Love you sooooo much Harriet. If this has been too preachy or too in your face, please accept my apologies in advance. I hate seeing you struggle with this and I want you to be able to get through this.
So I see that that session last year was very painful for you. I wonder if that was because it brought out the real fundamental differences between what you want in therapy and what J offers? But because it was painful doesn’t mean it wasn’t revealing or important, IMO.
I agree with Sanity that you need to basically, fight or move on. You need to keep raising the issues you want to talk about. You’re not paying J to keep him in his comfort zone. That is just so wrong, to appease him. And he doesn’t fight you on that? That doesn’t even bother him?
I think you could do a lot better with a therapist who is on the same page as you are, however, I know you don’t want to move. He just sounds so terribly bad sometimes. Or, to be more diplomatic, focused on a kind of therapy you are not looking for.
He is a professional, and should not be defensive no matter what you raise with him. The fact that he does get defensive is not a good sign.
However, only you are in that therapy hour. I know sometimes I post about my session, where I fight with my T, and commenters do tell me to look for someone else, but I have no wish to do so. It could be the same for you, I don’t know.
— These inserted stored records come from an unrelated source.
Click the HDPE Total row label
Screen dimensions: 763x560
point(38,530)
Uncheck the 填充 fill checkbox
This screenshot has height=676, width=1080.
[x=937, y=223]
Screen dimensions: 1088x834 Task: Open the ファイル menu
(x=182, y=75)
Here on your side Harriet. take care
J does seem to miss you completely sometimes (though it will be different for you having been in the session).
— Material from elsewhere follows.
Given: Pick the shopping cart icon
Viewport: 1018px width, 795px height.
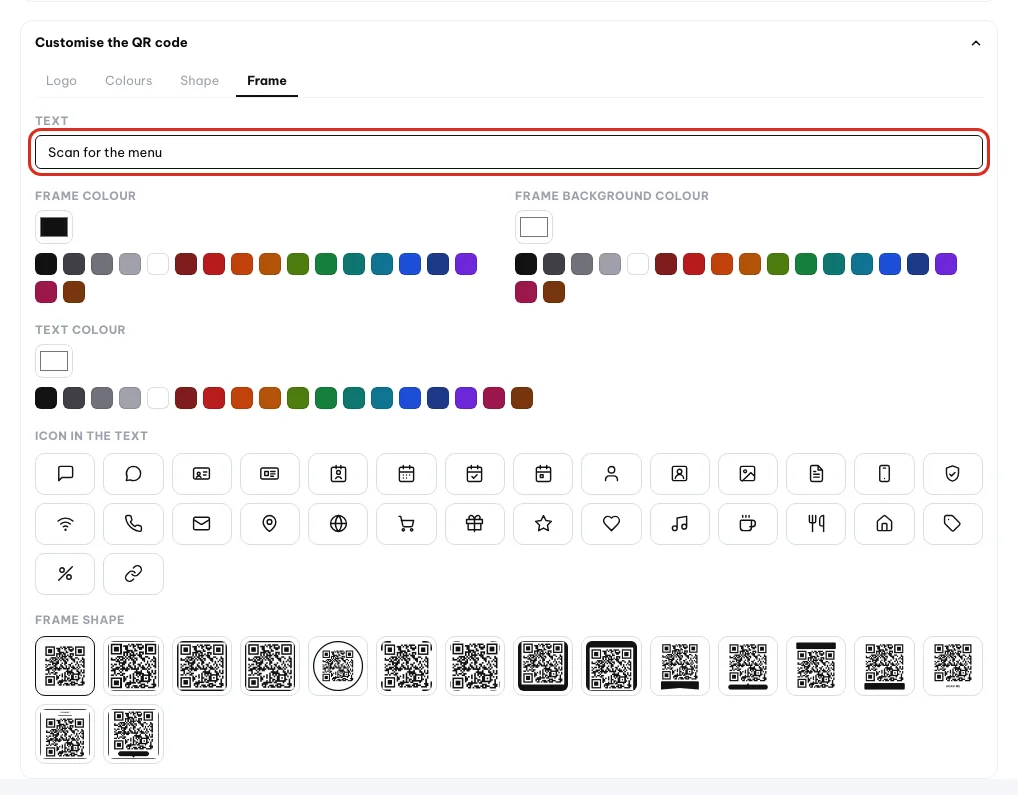Looking at the screenshot, I should pyautogui.click(x=406, y=524).
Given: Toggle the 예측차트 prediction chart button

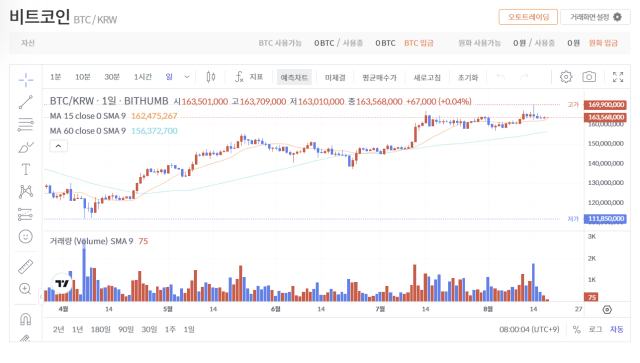Looking at the screenshot, I should [294, 77].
I think you are still a 12 year old in one sense. And so am I and so are most people reading this. And the way to move on is to get that person’s needs met. Frustrating a need doesn’t move us on from it – it leads to either us being more frustrated or habitually closed down in some way.
Hope Thanksgiving is an enjoyable time for you.
sanity – Thank you for your comment, it is not preachy or in my face, as a matter of fact it has given me a lot of think about. It is very hard for me to do what I need, rather than what other people need. And it is hard to overcome that in therapy, which is the place where it should be worked on.
Ellen – Yes, I know I need to keep talking about what is important to me, or maybe at least tell J that I don’t feel that I can talk about what is important to me because I feel that I need to talk about what he wants to talk about. And it does trouble me when he gets defensive, especially because he will then say “I am not defensive.” You bring up excellent points, thank you.
Evan – How does one get the 12 year old part’s needs met? And thank you, I did actually have a nice Thanksgiving.
Hi Harriet, roughly there are two ways.
Recalling what you needed as a 12 year old and doing it now (eg. Your own bike or ear rings or whatever).
If you can’t remember clearly that time of your life paying attention to when you feel like this and seeing what you need then (maybe to speak up against a peer group instead of going along to fit in or pursuing something you are interested in even if it is just a passing fancy). The examples have to do with my 12 year old self not necessarily yours.